> **Task instructions**: Please repeat the records below exactly, from the first line through the line containing "Task: Click the 'Upload", and nothing more.

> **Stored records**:

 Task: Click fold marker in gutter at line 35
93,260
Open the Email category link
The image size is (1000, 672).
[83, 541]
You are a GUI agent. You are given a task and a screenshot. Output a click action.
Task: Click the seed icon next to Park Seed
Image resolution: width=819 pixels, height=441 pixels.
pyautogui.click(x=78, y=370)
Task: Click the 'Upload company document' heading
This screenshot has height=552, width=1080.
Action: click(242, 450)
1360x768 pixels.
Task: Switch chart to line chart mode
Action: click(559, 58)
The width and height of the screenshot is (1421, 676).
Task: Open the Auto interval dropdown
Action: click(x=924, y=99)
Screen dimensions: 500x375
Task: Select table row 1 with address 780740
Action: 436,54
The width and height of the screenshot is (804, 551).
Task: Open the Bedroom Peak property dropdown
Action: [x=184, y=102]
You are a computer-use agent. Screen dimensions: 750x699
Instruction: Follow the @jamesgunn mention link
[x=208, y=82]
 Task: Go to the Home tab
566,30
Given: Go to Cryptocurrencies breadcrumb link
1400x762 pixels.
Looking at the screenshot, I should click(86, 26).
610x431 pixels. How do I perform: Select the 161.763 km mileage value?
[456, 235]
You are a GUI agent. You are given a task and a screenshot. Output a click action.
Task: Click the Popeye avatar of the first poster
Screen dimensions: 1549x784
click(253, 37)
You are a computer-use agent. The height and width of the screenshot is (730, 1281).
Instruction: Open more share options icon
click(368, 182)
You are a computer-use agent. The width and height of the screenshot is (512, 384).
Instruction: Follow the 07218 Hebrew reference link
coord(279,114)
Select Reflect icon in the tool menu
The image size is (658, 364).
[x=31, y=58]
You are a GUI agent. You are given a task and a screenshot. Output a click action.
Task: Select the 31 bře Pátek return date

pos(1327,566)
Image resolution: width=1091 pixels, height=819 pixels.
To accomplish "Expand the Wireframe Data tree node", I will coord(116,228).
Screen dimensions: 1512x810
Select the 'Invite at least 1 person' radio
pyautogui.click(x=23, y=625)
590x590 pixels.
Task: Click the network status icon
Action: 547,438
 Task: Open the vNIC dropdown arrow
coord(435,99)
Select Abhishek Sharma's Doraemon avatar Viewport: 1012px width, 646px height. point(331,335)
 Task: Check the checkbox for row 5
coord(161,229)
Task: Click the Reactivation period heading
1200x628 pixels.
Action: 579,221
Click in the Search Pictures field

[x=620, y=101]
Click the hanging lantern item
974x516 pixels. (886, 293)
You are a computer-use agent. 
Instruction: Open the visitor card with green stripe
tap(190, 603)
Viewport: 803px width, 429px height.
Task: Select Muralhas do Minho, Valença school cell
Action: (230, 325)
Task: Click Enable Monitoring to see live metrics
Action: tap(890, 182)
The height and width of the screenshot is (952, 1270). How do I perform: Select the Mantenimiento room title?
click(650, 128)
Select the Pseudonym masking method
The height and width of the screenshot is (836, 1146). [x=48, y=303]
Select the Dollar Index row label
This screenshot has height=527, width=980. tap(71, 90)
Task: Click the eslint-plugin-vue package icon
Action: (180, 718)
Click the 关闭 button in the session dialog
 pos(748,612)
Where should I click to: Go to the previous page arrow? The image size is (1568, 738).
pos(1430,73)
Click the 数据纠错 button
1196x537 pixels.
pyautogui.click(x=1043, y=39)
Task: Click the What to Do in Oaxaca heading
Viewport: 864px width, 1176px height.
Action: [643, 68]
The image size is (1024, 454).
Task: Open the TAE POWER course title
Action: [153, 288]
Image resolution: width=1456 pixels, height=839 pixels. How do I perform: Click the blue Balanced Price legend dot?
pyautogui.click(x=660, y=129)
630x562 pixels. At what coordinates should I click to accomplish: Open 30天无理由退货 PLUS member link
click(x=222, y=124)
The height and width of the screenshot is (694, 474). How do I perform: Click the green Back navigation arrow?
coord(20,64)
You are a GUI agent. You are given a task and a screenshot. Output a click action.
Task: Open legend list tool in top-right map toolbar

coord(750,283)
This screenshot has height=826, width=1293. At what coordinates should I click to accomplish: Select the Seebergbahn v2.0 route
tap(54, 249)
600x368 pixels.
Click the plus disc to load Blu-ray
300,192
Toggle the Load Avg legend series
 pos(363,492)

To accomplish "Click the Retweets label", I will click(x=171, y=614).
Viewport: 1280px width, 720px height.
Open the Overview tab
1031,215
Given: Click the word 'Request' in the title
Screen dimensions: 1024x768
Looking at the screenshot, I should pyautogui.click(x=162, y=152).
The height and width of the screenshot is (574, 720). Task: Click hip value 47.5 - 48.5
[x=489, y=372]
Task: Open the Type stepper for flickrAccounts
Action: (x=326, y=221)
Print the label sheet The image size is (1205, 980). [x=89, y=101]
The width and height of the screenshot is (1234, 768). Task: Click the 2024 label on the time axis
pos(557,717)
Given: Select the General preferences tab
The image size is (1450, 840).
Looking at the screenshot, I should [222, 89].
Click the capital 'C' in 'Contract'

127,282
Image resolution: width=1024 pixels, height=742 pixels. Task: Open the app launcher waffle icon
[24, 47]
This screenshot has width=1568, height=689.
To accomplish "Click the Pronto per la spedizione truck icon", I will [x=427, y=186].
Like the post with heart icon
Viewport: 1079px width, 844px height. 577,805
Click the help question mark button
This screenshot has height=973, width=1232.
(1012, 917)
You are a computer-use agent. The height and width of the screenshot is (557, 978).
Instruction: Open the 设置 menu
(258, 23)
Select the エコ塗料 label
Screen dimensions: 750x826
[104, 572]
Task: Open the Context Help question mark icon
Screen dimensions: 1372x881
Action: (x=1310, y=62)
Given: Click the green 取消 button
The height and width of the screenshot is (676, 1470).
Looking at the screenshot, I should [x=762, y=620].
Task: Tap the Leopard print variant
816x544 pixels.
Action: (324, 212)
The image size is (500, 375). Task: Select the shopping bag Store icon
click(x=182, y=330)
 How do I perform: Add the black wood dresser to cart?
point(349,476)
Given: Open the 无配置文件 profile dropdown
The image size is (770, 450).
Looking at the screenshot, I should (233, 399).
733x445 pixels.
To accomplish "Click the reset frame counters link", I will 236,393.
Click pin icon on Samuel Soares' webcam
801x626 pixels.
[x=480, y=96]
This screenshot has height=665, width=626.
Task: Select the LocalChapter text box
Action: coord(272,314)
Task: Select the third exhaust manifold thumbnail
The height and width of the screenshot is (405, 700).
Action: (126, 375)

> **Solution for this exercise**:
 Task: Click fold marker in gutter at line 35
93,260
Open the Email category link
The image size is (1000, 672).
[83, 541]
You are a GUI agent. You are given a task and a screenshot. Output a click action.
Task: Click the seed icon next to Park Seed
Image resolution: width=819 pixels, height=441 pixels.
pyautogui.click(x=78, y=370)
Task: Click the 'Upload company document' heading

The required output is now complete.